**Information shown:**
=====
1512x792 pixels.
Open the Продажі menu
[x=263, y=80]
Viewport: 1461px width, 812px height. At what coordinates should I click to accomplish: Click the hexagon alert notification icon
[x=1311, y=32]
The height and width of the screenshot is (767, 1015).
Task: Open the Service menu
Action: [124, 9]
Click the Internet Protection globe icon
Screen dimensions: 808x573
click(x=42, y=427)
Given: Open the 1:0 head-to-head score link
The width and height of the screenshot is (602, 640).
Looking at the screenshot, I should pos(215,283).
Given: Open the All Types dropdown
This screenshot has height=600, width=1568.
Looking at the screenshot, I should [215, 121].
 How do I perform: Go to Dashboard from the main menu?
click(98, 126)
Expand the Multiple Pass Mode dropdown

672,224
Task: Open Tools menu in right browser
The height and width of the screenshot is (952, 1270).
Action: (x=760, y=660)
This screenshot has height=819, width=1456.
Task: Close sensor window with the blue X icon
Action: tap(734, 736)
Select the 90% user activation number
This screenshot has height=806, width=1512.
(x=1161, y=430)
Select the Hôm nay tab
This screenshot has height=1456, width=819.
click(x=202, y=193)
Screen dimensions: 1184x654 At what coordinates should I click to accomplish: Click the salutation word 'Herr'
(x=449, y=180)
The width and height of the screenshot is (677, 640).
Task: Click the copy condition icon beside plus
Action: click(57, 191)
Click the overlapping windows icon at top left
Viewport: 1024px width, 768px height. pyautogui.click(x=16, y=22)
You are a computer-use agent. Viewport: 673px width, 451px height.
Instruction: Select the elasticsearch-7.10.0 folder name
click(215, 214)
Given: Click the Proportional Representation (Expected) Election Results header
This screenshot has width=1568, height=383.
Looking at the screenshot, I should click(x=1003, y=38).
=====
**Exercise goal:** Put the lines of the records, starting at the line containing "Expand the Multiple Pass Mode dropdown" and ending at the line containing "click(x=202, y=193)", into a Markdown table with the columns Row and Line. Number each row and leave out blank lines.

**The output:**
| Row | Line |
|---|---|
| 1 | Expand the Multiple Pass Mode dropdown |
| 2 | 672,224 |
| 3 | Task: Open Tools menu in right browser |
| 4 | The height and width of the screenshot is (952, 1270). |
| 5 | Action: (x=760, y=660) |
| 6 | This screenshot has height=819, width=1456. |
| 7 | Task: Close sensor window with the blue X icon |
| 8 | Action: tap(734, 736) |
| 9 | Select the 90% user activation number |
| 10 | This screenshot has height=806, width=1512. |
| 11 | (x=1161, y=430) |
| 12 | Select the Hôm nay tab |
| 13 | This screenshot has height=1456, width=819. |
| 14 | click(x=202, y=193) |